Las tardes amarillas son mi mejor recuerdo de Granada. Durante varios años, los más excitantes de mi carrera universitaria –pero aún más los de mi carrera extrauniversitaria– vivía en un piso desde el que se veía cómo, a media tarde, la luz del Sol teñía de amarillo los pisos blancos frente a mi ventana. Era la hora en la que más concentración en el estudio tenía. Si paraba cinco minutos, embotado, a mirar por la ventana aquella luz amarilla, no había quien me parara hasta bien entrada la noche.
Claro está, aquella luz amarilla no es el único grato recuerdo que tengo de Granada. Había muchas ventanas a través de las que embobarse. Muchas veces me quedaba mirando a la ventana mientras mis compañeros entablaban sesudas conversaciones. O a mí me lo parecían. Organizábamos unos cafés republicanos, algo que hoy echo en falta, un punto de encuentro donde mirábamos cara a cara la vida y nos atrevíamos a resolver las preguntas que nos lanzaba, con ese ánimo que nos daban los veintitantos. La única pregunta que se me grabó, paradojas de la vida, nos la lanzó un joven de esos que peinan canas, uno al que tampoco he dejado de apreciar, quizá porque me enseñó a mirar cara a cara a la vida y no se cansa de responderle.
Ha pasado el tiempo y aquella pregunta que nos lanzó me retumba de cuando en cuando, como si sintiera algún tipo de culpa por haber mirado tanto a la ventana en vez de haber escuchado a mis camaradas, en vez de haberla respondido: ¿Qué valores tiene que tener un joven republicano?

Ha pasado el tiempo y aquella pregunta retumba en las paredes de mi cuarto, filtra la música de mis auriculares, me despierta con alguno de mis ronquidos durante la siesta. ¡Pollas, que sigo sin responderla! Nada de lo que encuentro responde aquella pregunta que sigue retumbando –¿Es eso lo que quiero que sea mi vida: responder preguntas para que nada suene en mi cabeza? –, como si una mala ola me estuviera ahogando mientras la nado.
Venga, respuestas, apareced. Me sitúo en un escenario material: observable, mensurable, contrastable… ese escenario ilustrado para el que se supone que me daban herramientas de análisis en la universidad. ¡De qué poco han servido esas herramientas! A mi generación, a la parte de ella que no ha emigrado, a la que no se ha impuesto el exilio económico ni el desarraigo de sus amistades y familiares, sólo le queda sobrevivir día a día.

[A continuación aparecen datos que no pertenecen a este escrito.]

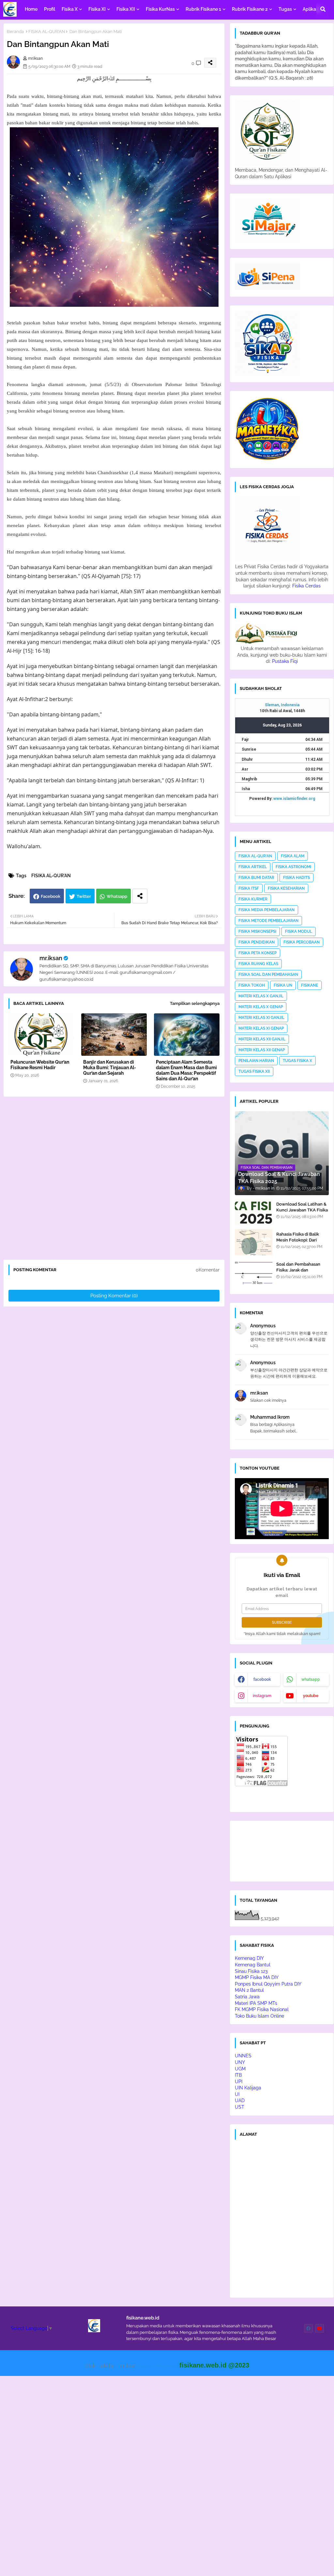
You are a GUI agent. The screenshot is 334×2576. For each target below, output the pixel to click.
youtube (310, 1696)
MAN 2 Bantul (249, 1990)
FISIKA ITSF (248, 888)
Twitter (84, 896)
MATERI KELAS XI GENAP (261, 1028)
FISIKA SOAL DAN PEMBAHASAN (268, 974)
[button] (322, 9)
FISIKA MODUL (298, 931)
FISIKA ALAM (292, 856)
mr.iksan (50, 958)
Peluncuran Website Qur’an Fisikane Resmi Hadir (39, 1064)
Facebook (50, 896)
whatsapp (310, 1679)
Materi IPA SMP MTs (256, 2003)
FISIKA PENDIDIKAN (256, 942)
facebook (262, 1679)
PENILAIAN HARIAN (256, 1060)
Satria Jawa (247, 1996)
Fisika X (70, 9)
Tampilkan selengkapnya (195, 1003)
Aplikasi (311, 9)
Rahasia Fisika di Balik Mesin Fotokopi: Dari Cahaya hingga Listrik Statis (297, 1243)
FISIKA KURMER (252, 899)
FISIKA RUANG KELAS (258, 963)
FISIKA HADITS (296, 877)
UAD (240, 2100)
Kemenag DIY (249, 1958)
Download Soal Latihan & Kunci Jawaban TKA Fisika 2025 (302, 1210)
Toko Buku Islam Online (259, 2016)
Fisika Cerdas (306, 585)
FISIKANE (309, 985)
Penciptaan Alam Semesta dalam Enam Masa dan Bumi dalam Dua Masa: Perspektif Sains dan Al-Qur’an (186, 1070)
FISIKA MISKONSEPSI (257, 931)
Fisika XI (97, 9)
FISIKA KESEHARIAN (286, 888)
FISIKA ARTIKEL (252, 867)
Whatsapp (117, 896)
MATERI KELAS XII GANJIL (261, 1039)
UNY (240, 2062)
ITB (238, 2075)
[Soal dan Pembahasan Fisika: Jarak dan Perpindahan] (253, 1272)
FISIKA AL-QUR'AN (46, 31)
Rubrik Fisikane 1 (203, 9)
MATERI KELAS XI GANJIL (261, 1017)
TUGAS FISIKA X (297, 1060)
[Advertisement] (117, 1180)
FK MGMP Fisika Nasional (262, 2009)
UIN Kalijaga (248, 2087)
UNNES (243, 2055)
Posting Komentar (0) (114, 1296)
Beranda (15, 31)
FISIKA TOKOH (251, 985)
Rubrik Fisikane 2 (250, 9)
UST (239, 2107)
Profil (49, 9)
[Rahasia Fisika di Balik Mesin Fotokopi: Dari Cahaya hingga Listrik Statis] (253, 1242)
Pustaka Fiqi (285, 661)
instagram (262, 1696)
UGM (240, 2068)
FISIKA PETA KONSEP (257, 953)
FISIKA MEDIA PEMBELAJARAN (266, 910)
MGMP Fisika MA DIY (257, 1977)
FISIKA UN (283, 985)
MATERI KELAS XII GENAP (261, 1050)
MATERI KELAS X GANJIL (260, 996)
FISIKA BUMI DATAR (256, 877)
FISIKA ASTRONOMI (293, 867)
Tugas (285, 9)
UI (237, 2094)
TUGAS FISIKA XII (254, 1071)
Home (31, 9)
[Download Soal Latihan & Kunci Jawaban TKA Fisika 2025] (253, 1212)
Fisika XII (125, 9)
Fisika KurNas (160, 9)
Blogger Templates (157, 2365)
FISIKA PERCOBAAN (301, 942)
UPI (238, 2081)
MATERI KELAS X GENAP (260, 1007)
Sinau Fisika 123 (251, 1971)
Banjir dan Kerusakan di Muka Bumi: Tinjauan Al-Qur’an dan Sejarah (109, 1067)
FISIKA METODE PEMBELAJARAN (268, 920)
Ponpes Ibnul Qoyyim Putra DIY (268, 1984)
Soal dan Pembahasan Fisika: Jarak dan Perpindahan (298, 1270)
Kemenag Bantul (252, 1964)
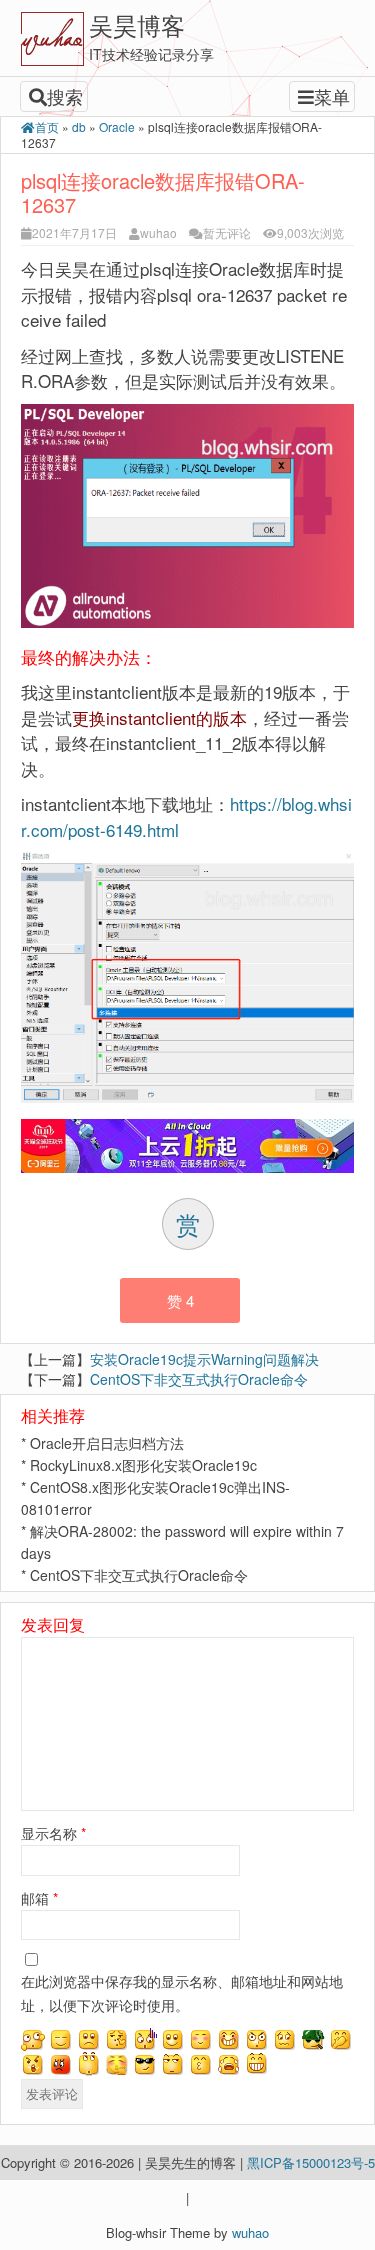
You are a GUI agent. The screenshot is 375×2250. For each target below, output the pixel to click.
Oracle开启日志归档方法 (107, 1443)
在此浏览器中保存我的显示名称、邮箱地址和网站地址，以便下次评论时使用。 (182, 1993)
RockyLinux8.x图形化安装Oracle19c (143, 1465)
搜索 (65, 96)
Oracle (117, 126)
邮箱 (39, 1898)
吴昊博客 (137, 24)
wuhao (158, 232)
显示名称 (53, 1833)
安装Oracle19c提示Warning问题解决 (204, 1359)
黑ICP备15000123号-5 (311, 2162)
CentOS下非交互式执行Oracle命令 (199, 1379)
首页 (47, 126)
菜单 (332, 96)
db (79, 126)
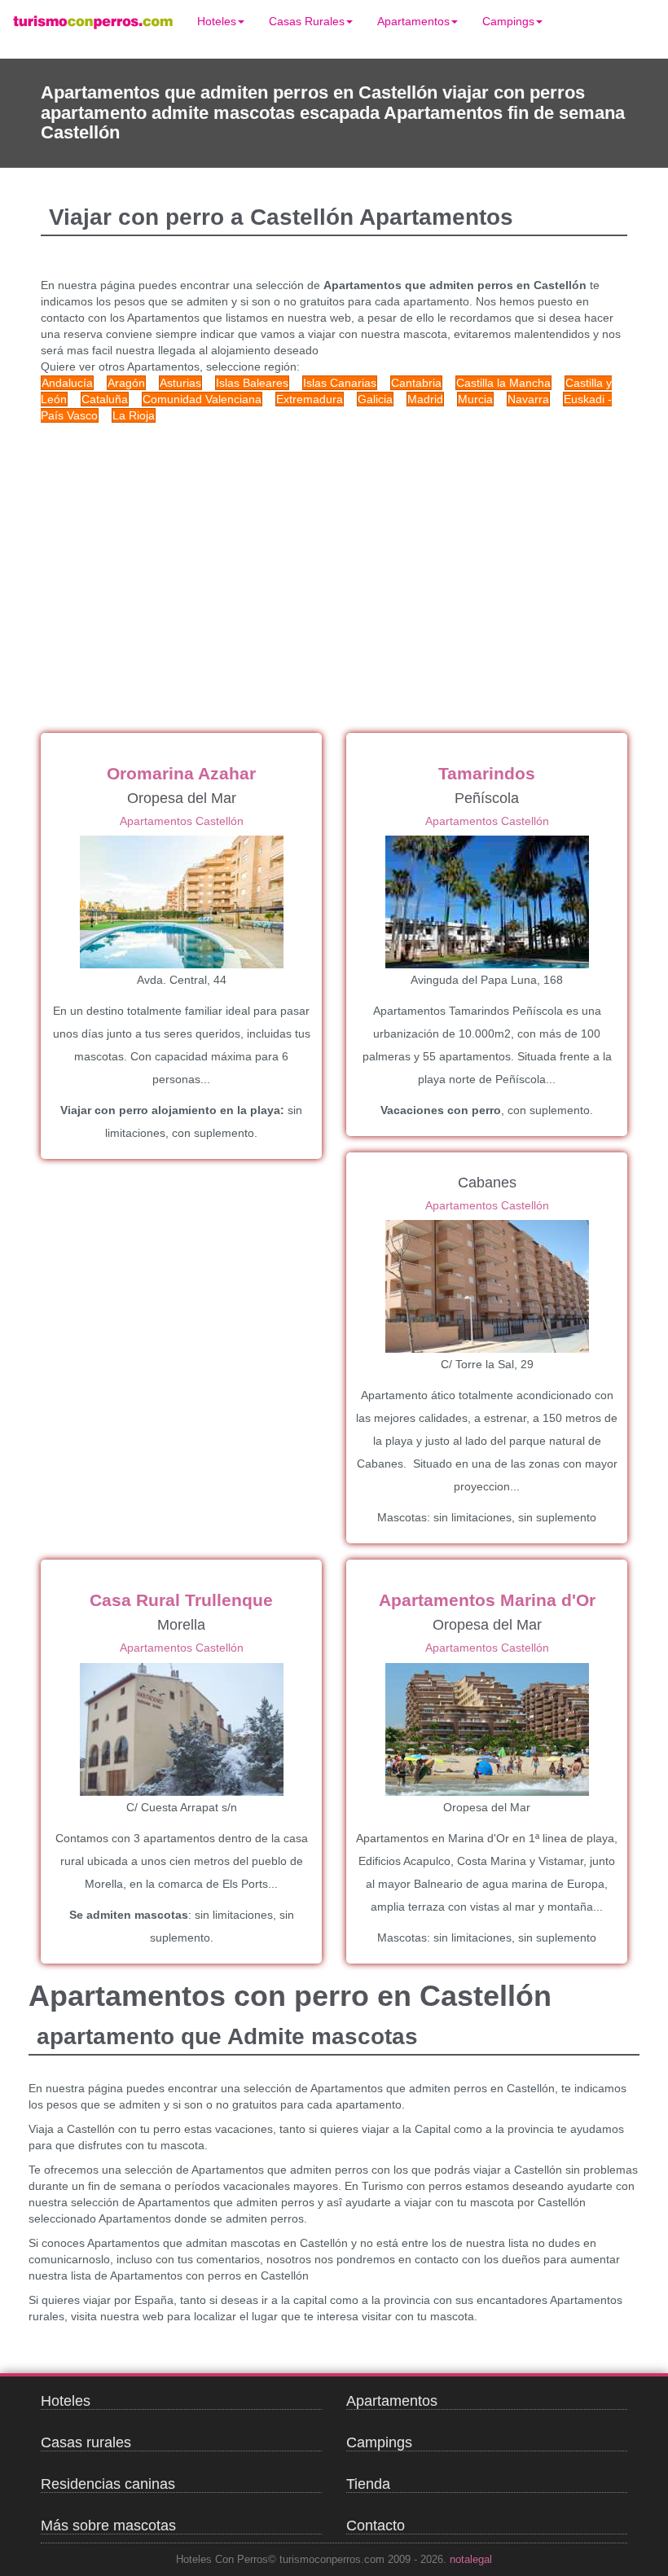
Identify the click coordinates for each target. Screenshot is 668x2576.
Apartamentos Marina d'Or (487, 1600)
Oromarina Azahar (181, 773)
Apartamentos (413, 21)
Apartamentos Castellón (182, 820)
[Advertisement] (334, 554)
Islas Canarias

En ese caso, ¿de dónde saco el tiempo para pensar en los valores republicanos? ¿A quién le pido que lo saque? ¿A quién le pido que comparta más que un paseo por la playa, que esto es más que un desahogo?
Ahora le sumo a ese escenario material esa morralla de deseos e identidades que nos venden como respuestas en la que me ahogo como si la mala ola fuera un temporal: hoy, aunque no sea cosa de hoy, me siguen vendiendo la moto de que, con treinta años a la espalda, tendría que tener una familia, una vivienda en propiedad, un coche y dos televisores. Todo costeado con un trabajo de fábula y algún bálsamo para flotar cuando en mi cabeza retumbaran preguntas. Si no, hoy, esto parece cosa de hoy, me venden la moto de que, con veinticinco préstamos ingleses –que si coliving, que si coworking, que si nesting…–, me entregue a la vida moderna, que hoy estamos aquí y mañana ya veremos. ¿Qué respuestas son estas? ¿Qué respuestas me ofrece el modelo de consumo ahora que soy el protagonista de vivirlo? ¿Qué respuestas me ofrece ese otro modelo que muere a medianoche y renace cada amanecer? ¿Qué proyecto de vida, de sociedad, de estado es ese para el que soy solo uno?
Hay otro escenario, que se puede valorar tras los años que han pasado: los grupos que se construyeron, los testimonios de quienes los formaron, los compromisos y las motivaciones de quienes dieron la cara. Y lo valoro avisándome de que ese mundo, porque ya pasó, no es posible y porque lo bonito de ese mundo no me debe anclar al mar mientras nado. Y porque en Cádiz, donde he conocido a más gente gracias a la carrera extrauniversitaria, se pasaron aquellos años –supongo que como en Granada– entre neumáticos quemados en el puente Carranza y hermanos y hermanas que palmaron de sobredosis de pobreza y de amargura.
Siento algo raro cuando escucho uno de esos testimonios: escucho retumbar la pregunta igual pero no me ahogo. Siento escucharla retumbar como si pudiera rechazar lugares comunes, intuir medias verdades, formular crítica; como si, sin haber escuchado aquellas conversaciones sesudas, el ritmo de las respuestas siguiera el compás que retumba de la pregunta; como si el retumbar fuera el latido de mi corazón porque sigo vivo.
Siento como si me sacaran del agua unos minutos, me dieran tiempo a secarme y me sentara en la playa a esperar que la arena amarillee. Como si me fuera a gusto de la playa, llegara a casa y viera a través de aquella ventana, con la esperanza de que esa pregunta que retumba en busca de respuesta encuentre a alguien que la oiga retumbar. Y en otro momento, que no sé cuál es, aparezca la posibilidad de poder preguntar a alguien “¿Qué valores tiene que tener un joven republicano?”.
(*) Pablo Jones Medina, cañaílla nacido en Cádiz e ingeniero de Caminos, Canales y Puertos, es socio del colectivo Granada Republicana UCAR. Hace una década integró los Encuentros Moraos, desaparecido grupo de debate de la juventud republicana granadina, al que se refiere en este artículo.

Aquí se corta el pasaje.